Dataset entries —
--- START ---

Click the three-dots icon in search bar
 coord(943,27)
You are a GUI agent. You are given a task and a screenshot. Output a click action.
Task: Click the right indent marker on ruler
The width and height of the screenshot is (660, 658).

--- END ---

For this exercise, please retype exactly the lines in the listing from the line with "Task: Click the right indent marker on ruler" through its last line, both ends included.

Answer section —
Task: Click the right indent marker on ruler
The width and height of the screenshot is (660, 658).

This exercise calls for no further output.